When Customer Service Becomes Customer Contempt
I got to thinking about that this past weekend after reading a stunning story about an auto insurance brokerage with offices all over the place. They are called Adriana’s and they had what was a very, err… notable customer service faux pas. It seems they settled an assault complaint with an elderly man. Yes, their representative is said to have assaulted a potential customer. Worse yet, it was an ELDERLY potential customer. Of course, I don’t know what happened in their office that day. Also, it would be easy to imagine that perhaps Adriana’s had a bad apple in their employ. That’s not the end of it though. What happened after they settled the matter is what’s really eye opening. Rather than make try to make amends, apologize and/or demonstrate how such a thing should never be tolerated, they instead let their real ‘character’ shine through. They paid the poor man in coins. Buckets upon heavy buckets of change. Clearly they meant to double down on the type of attitude that demonstrates not ‘customer care’ but rather ‘customer contempt’. The same attitude that might create an environment where assault allegations might arise, for example.
Customer Service Is Disappearing All Over
While an extreme example, that incident is telling of a far greater problem. Widespread throughout our society and economy, the feeling that “the customer is there for our benefit, we are not there for theirs”. “Our convenience and profits are more important than serving our customers” quickly becomes “Our time is more valuable than theirs.” If I wanted to demonstrate this attitude, I could easily call a large insurance company. For demonstration purposes I’ll call them… oh I don’t know.., The Lizard Insurance Company. (Keep in mind this lizard should not be taken to represent any actual lizard, living or dead, English accent or not. Furthermore, no lizards were harmed during the making of this point.) Call The Lizard 1,000 times and the phone will be answered by a computer 1,000 times. To make this point, I tried, err… I WOULD try calling their “customer service” line. It would take me a full 1 minute and 55 seconds and half-a-dozen steps doing the “Touch Tone Tango” just to get a live human. That’s two minutes of wasted customer time for each similar call they get from a customer wanting to speak to someone. Could a large corporation (wealthy enough to hire the world’s only talking lizard, no less) afford to hire a few people to answer the phone right off the bat and direct them to the proper department? You bet that they could. Would it waste far less of their customers’ time and provide a much better customer experience? You bet that it would. Unfortunately, someone there decided they could save a few bucks by letting a computer do the job. They decided that inconveniencing their customers was worth it, that the customers’ time is worth less than theirs. While this doesn’t rise to the level of customer contempt, it could certainly be argued that it devalues the time of the customer. Essentially, it is a move towards self-service as opposed to customer service.

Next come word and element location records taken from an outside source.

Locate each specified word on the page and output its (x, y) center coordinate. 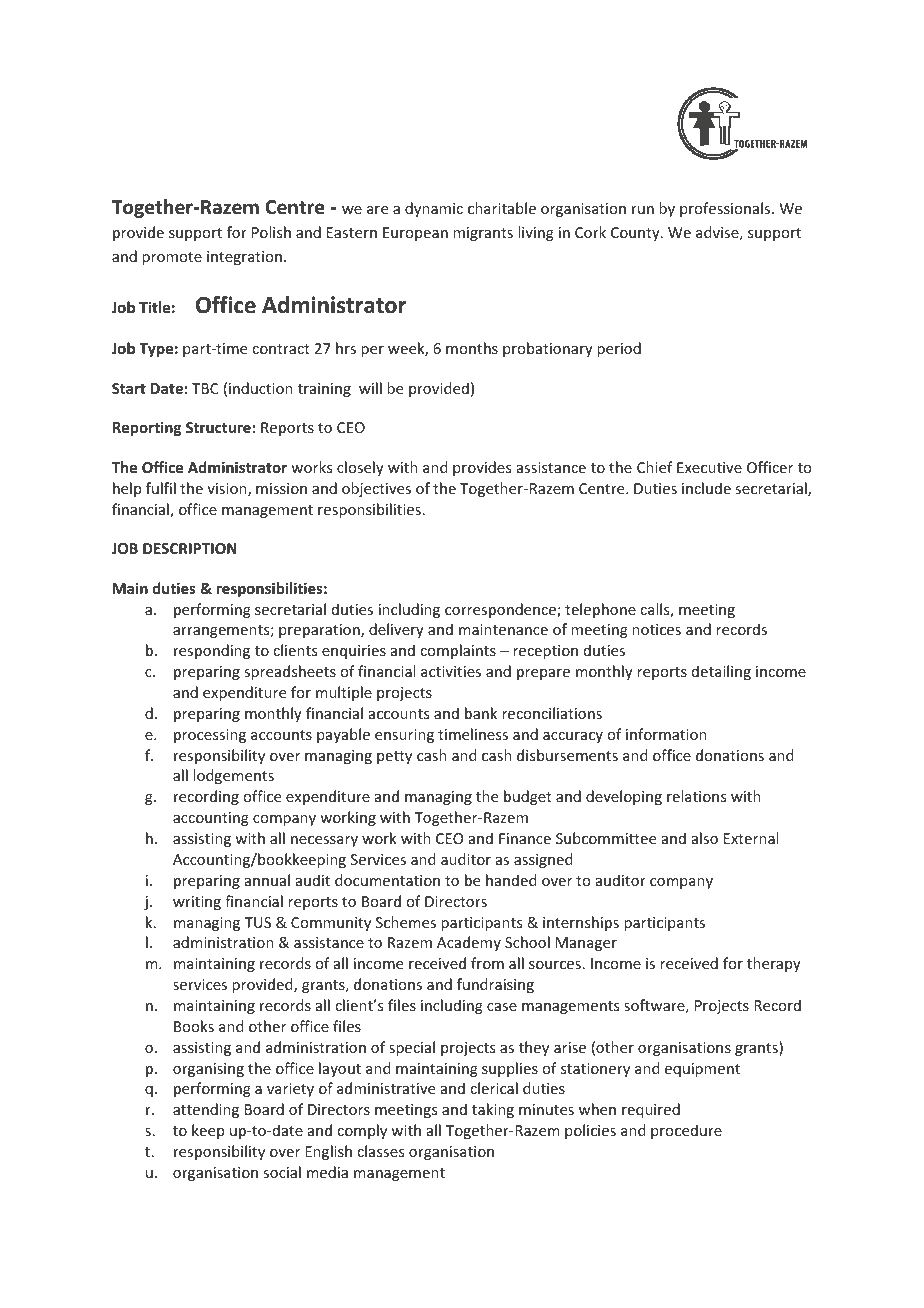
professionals (726, 209)
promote (172, 260)
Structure (218, 427)
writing (197, 903)
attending (206, 1110)
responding (212, 651)
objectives (376, 489)
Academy (469, 943)
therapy (774, 964)
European (415, 234)
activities (451, 671)
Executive (709, 467)
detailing (721, 672)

Truth be told, it’s a stretch even call those automated systems “customer service“. After all, their very purpose is to prevent you from talking to a human being. If you are able to navigate their system for 4-5 minutes to answer your own question as opposed to the 30 seconds it might take one of their call center employees to answer the same question, the better for them. They save money if they move the service burden from themselves to the customer. And after all, none of us really knows how much money it takes to keep a lizard flush with crumpets. The big takeaway though, they are trying to avoid customer service, not provide it.
How Their Customer Service Attitude Can Cost YOU Money
However, a third example again from my own industry to find the same attitude costing people not only time, but money. If you read my previous article regarding auto insurance broker fees, you will probably take from that that I view most broker fees that are charged as customer abuse, pure an simple. Preying on the unsophisticated, some agencies will charge hundreds of dollars in fees from a customer for things like starting a policy, making a change and even taking a payment. Why do they charge these fees? Quite simply, because they can. So this is yet another example of how a business loses its customer focus and instead focuses on itself.
Where Does Great Customer Service Come From?
The best run companies realize that it is the customer who makes their very existence possible. They make sure their culture reflects the knowledge that serving customers is the reason for their efforts, not a distraction from them. Until they weave this philosophy into the very fabric of their culture, their promises of “great customer service” ring hollow. Customers recognize superior customer service as well and will develop brand loyalty and become repeat customers for years to come. They recognize the difference between a company that focuses on them versus a company that simply focuses on their money.